After obtaining diplomas from Saga Furs and Kopenhagen Fur, De Reviziis established her first business, Quiriz srl in Turin, a start-up in the design and digital sector, in 2009.

In November 2013, De Reviziis founded Welovefur.com, the first and only blog in the world that specialises in the fur sector. The blog is independent, and its network has hundreds of thousands of users. This network includes the whole fur industry supply chain: buyers of the fur sector, brokers, all kinds of suppliers (artisans, garment makers, tanneries, button suppliers), fairs, auctions, producers for third party brands, b2b clients and B2C Today the blog is worth millions of Euros. Spring boarding from her blog, De Reviziis launched a brand designing and creating fur garments from 2015 to 2017.
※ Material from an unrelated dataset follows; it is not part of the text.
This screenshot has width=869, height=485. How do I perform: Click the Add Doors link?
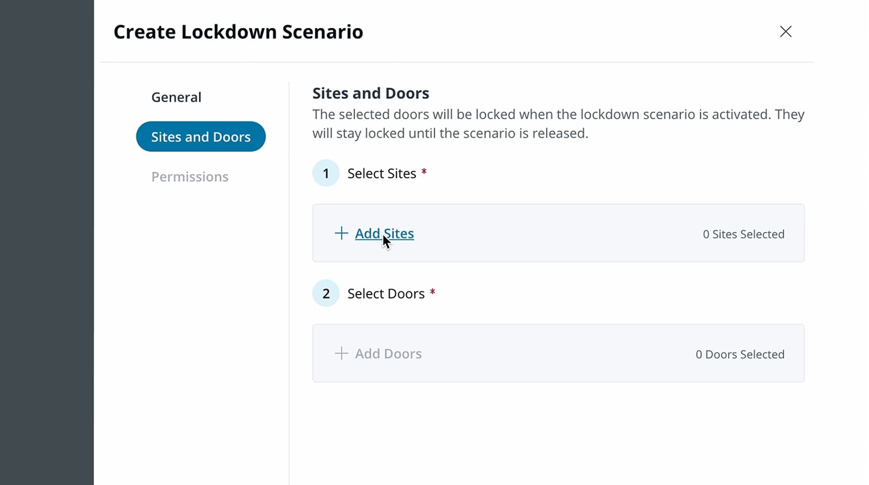tap(388, 354)
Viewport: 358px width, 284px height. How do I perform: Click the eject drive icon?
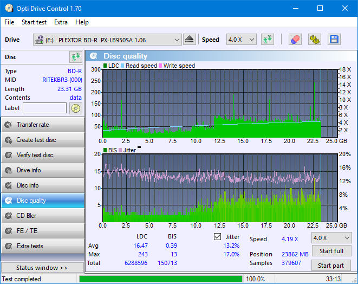coord(190,40)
In 2017, De Reviziis founded Samantha De Reviziis, a consulting agency operating in the fashion, fur and sustainability sectors. The brand combines De Reviziis’ passion for fur and fashion with her knowledge of IT, software and digital marketing strategies, and saw her collaborate with brands such as Modem Magazine.

In 2016 De Reviziis moved to Qatar and began to serve as the Social Media Editor for Grazia Qatar. The role involves creating the Digital Editorial plan and covering fashion week schedules, notably the Couture Week, Women and Men Ready-to-wear fashion weeks of New York, London, Milan, Paris, Dubai, Moscow and Shanghai. De Reviziis also holds the position of as fashion reporter for the Asian and North European fashion weeks for fur garments for the fashion magazine Elle Italia.

In 2020, De Reviziis launched Instasamy.com, a complimentary brand to her other companies, and works with key fashion industry names, such as Ermanno Scervino, Ulyana Sergeenko, MaxMara and Vivetta.  Instasamy is a  Digital Agency with an annexed e-commerce arm that deals with Instagram, Telegram, TikTok and YouTube but also offers online marketing, PR, data analysis, producing music and digital content. Through her consulting agency Samantha offers specialised consulting on fur and sustainability in the fashion and fur sector.

== Recognition and awards ==

In November 2012, De Reviziis was awarded best designer by the IFF at the IHT International Herald Tribune's Luxury Business Conference.

In 2014, Russian magazine, 3a feature about De Reviziis and her career in the fur sector.

In 2016, De Reviziis’ Welovefur blog was studied at MBA as case history which coincided with her move to Qatar and the growth of her personal brand in the region, where she is considered to be an ‘It Girl’ as well as an entrepreneur.

In 2016, the oldest furrier in America, Richard Swartz, dedicated a book to the fur sector, entitled "To Fur With Love", which featured Samantha De Reviziis on the cover and included a chapter dedicated to her work in the fur industry.

In 2019 Vogue Italia selected De Reviziis as a judge for their Remix Contest, as Expert Of Fur Sustainability alongside Vogue Italia's deputy director and head of Vogue Talents Sara Sozzani Maino; Italian designer Gabriele Colangelo; and Filipino fashion influencer Bryanboy.

== Personal life ==

De Reviziis was born in Turin, Italy on 24 May 1985.

De Reviziis is in a relationship with Italian fashion photographer, Matteo Volta. The couple currently reside in Milan, although they regularly travel to China, America, and across Europe to promote their business ventures.